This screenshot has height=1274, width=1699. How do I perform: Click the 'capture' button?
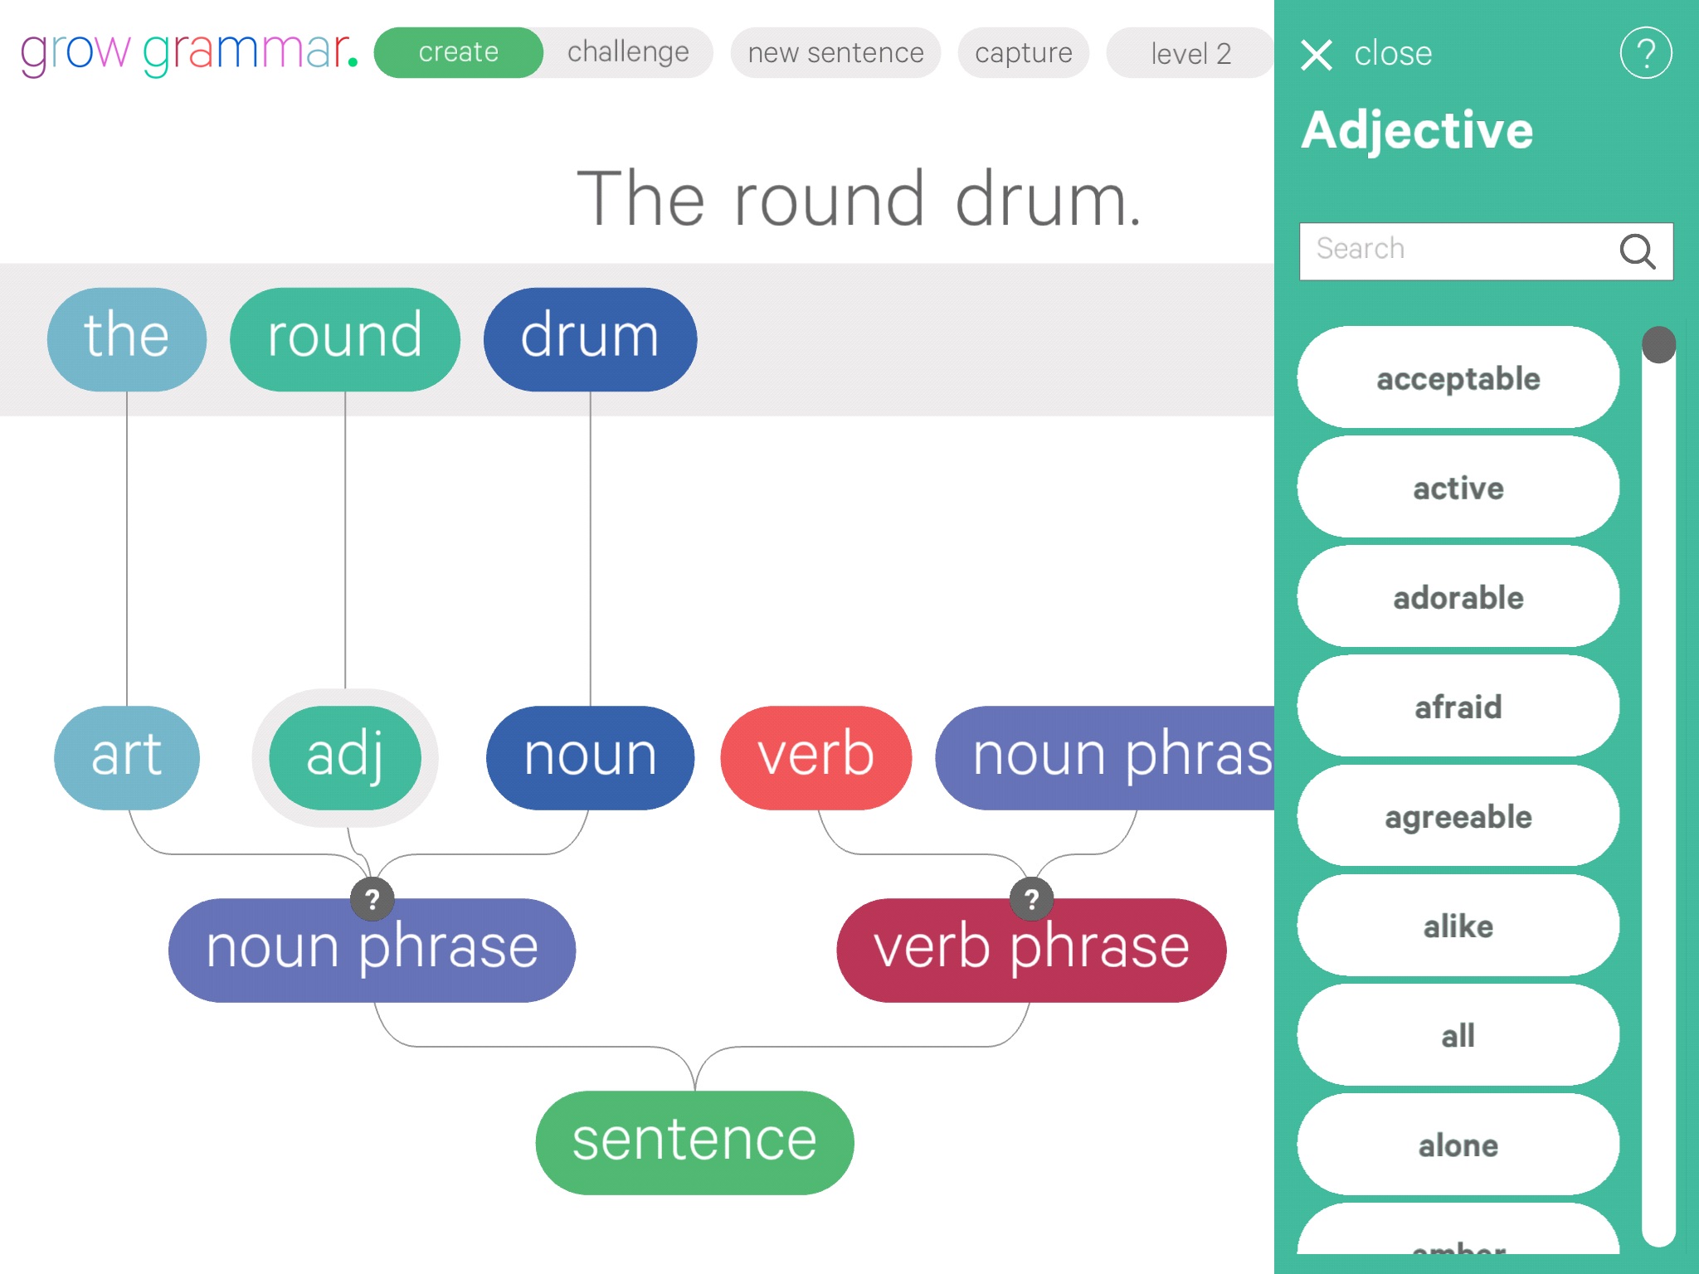pyautogui.click(x=1024, y=52)
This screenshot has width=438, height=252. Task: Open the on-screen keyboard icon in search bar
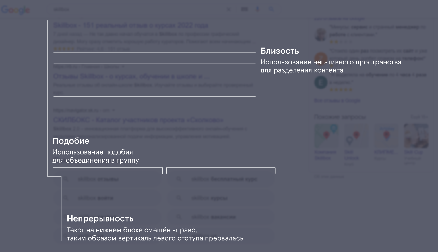click(x=244, y=9)
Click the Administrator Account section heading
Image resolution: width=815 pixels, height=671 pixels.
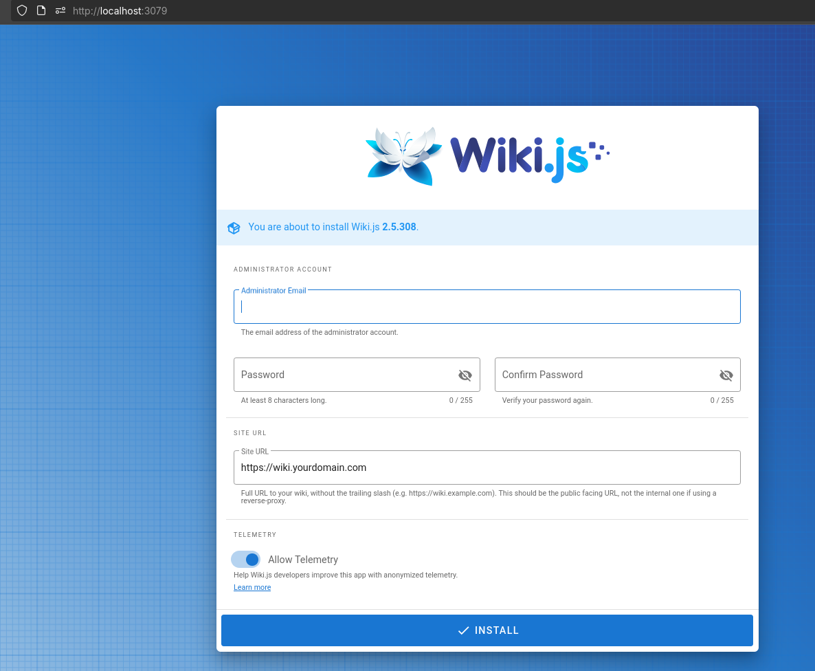pos(282,270)
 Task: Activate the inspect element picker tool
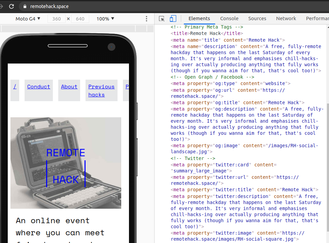pyautogui.click(x=161, y=18)
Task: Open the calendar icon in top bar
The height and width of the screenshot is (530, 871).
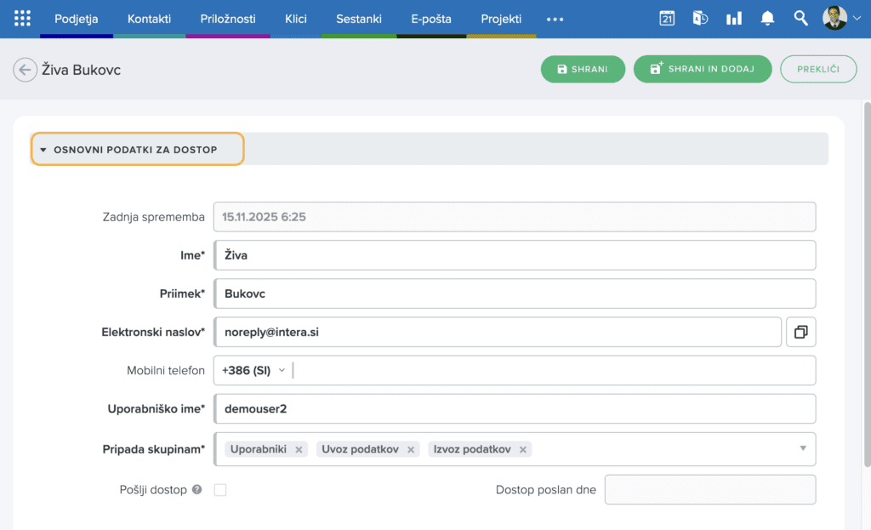Action: coord(667,18)
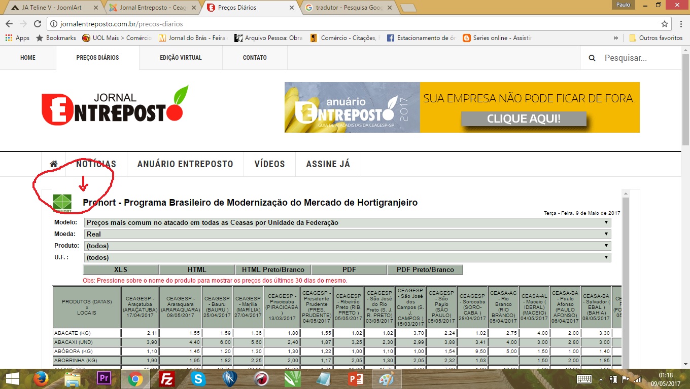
----------------
Retype, please, exactly the lines that begin with the one containing "The height and" and end at the last line of the entries above, both included, leaving out pictures.

**ANSWER TO THIS EXERCISE**.
The height and width of the screenshot is (530, 871).
Action: coord(667,18)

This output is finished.